If, as you go through this process, it becomes obvious that reprocessing is necessary, take the collection off your conversion list and place it on a priority list for processing.  Processing the collection may be quick and speedy and your result will almost certainly be better! In fact, I think, in some cases, we spent more time forcing data into AT than it would have taken to reprocess the collection.

Identifying these essentials should result in finding aids that are more standardized and allow researchers greater access to your awesome stuff. Don’t count on it being a quick process, however: the prep work is time consuming, the conversion is time consuming, and the proofing and editing is REALLY time consuming. This is not a task that can be placed only on the person converting the finding aid … even after the finding aid was in AT, Courtney and I, with fresh pairs of eyes, found lots of mistakes in spelling, hierarchy and grammar which would have been embarrassing and, even worse, would have potentially prevented people from finding that for which they were looking. Which is, of course, the whole point of all our work!
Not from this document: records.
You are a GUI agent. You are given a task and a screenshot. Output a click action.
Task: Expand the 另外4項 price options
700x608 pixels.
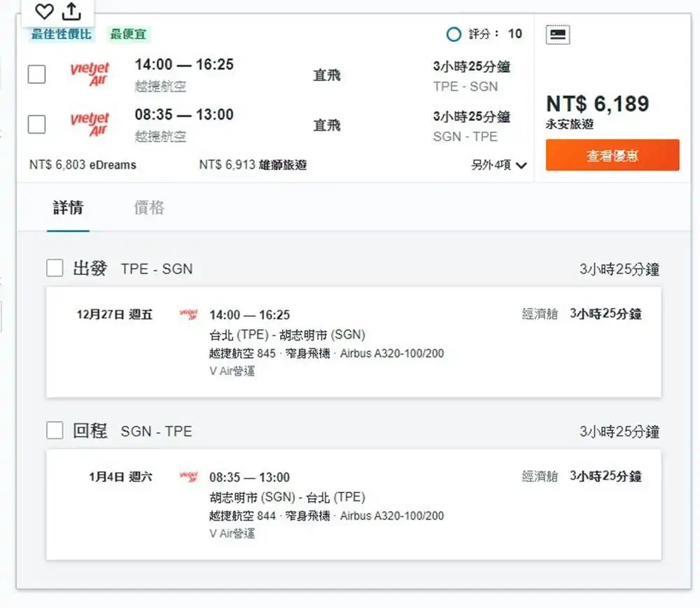tap(498, 166)
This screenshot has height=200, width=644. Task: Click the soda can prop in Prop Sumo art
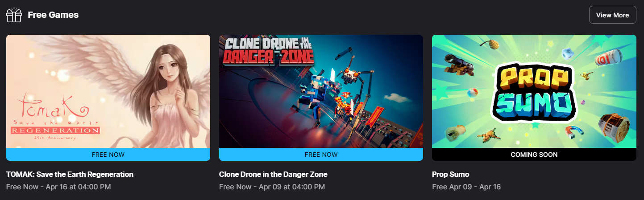point(608,58)
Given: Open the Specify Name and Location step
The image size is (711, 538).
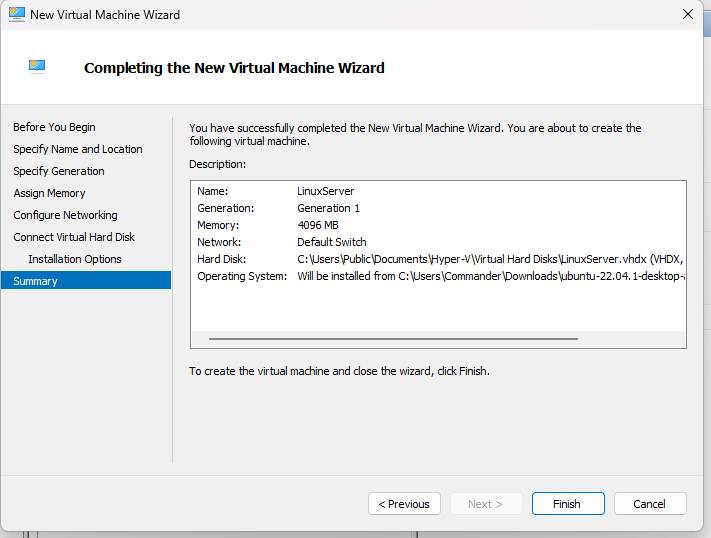Looking at the screenshot, I should 78,149.
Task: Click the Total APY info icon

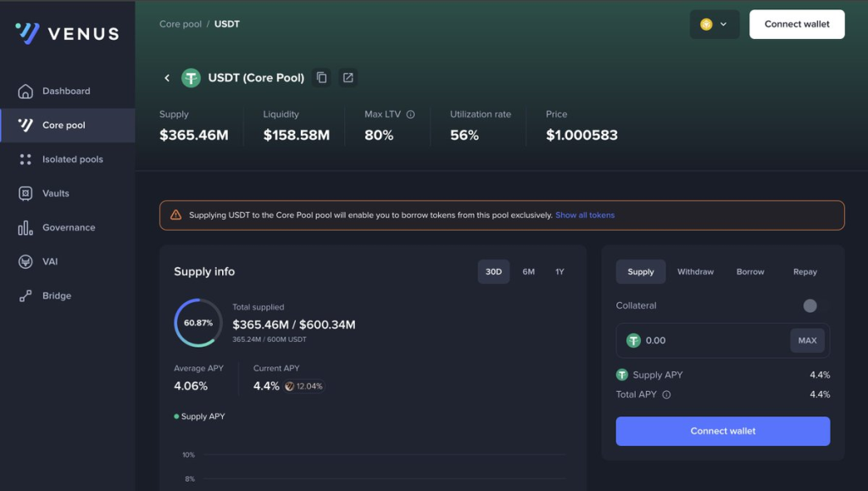Action: [x=666, y=394]
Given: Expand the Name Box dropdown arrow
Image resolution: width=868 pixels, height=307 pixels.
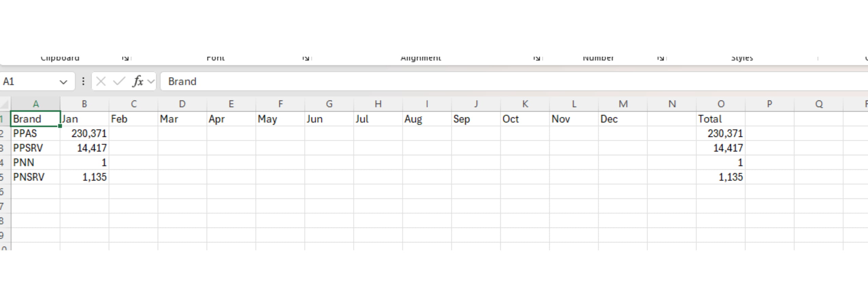Looking at the screenshot, I should tap(63, 82).
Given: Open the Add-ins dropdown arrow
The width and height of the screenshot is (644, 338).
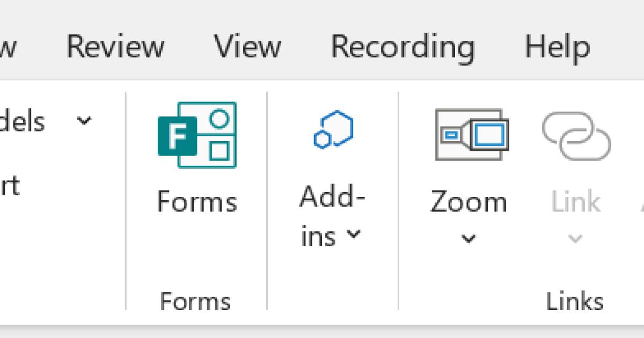Looking at the screenshot, I should [353, 234].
Description in MPLP is counter-intuitive

Tuesday, February 7th, 2012

Courtney and I both felt strongly, from the very beginning of the project, that sacrificing description for speed was a risk in this project.  Although we know that every collection could still use additional work, we worked hard to make it so that the repository did not feel that additional work was necessary before they made the collection public.  Moreover, we knew from the start, that many of the collections would NEVER be worked on again.  Unfortunately, that is just how it is.

Unknown size: small.

So what have we learned about description?  We learned that description takes a lot of time—in fact, that is probably the first thing we learned in this project when we tested the manual and discovered that even an experienced processor could not arrange and describe a fairly straightforward collection from start to finish in 2 hours per linear foot.  As a result, Courtney and I created processing plans that included a preliminary biographical/historical note before processing started.  In general, we have learned that it generally takes roughly the same amount of time to describe a collection as it does to arrange a collection.
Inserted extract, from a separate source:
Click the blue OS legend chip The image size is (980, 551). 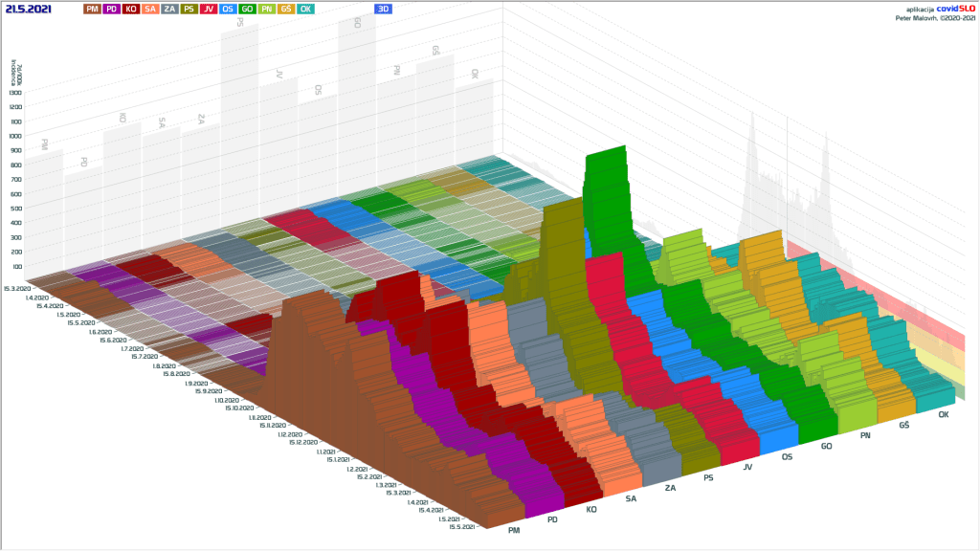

I’m not going to lie … I am pro description … few things give me more professional pleasure that a beautifully crafted folder title or a paragraph in a scope and content note that I know will help a user determine if this collection is going to help them with their research.  That is the whole point—letting researchers know that we have the stuff that they need.  As a result, the PACSCL/CLIR team took it seriously.  Description is the one part of training that has probably evolved most over the course of the project.  We developed exercises to help our processors write better and more descriptive folder titles and structure notes so that they are both concise and informative.  The project didn’t have a lot of time, so we tried to make our processors think like a user and learn to quickly assess the contents of a folder.  For the most part, we are really pleased with our finding aids and I think, nine times out of ten, researchers will be able to determine by the finding aid if the collection is worth their time in looking at it.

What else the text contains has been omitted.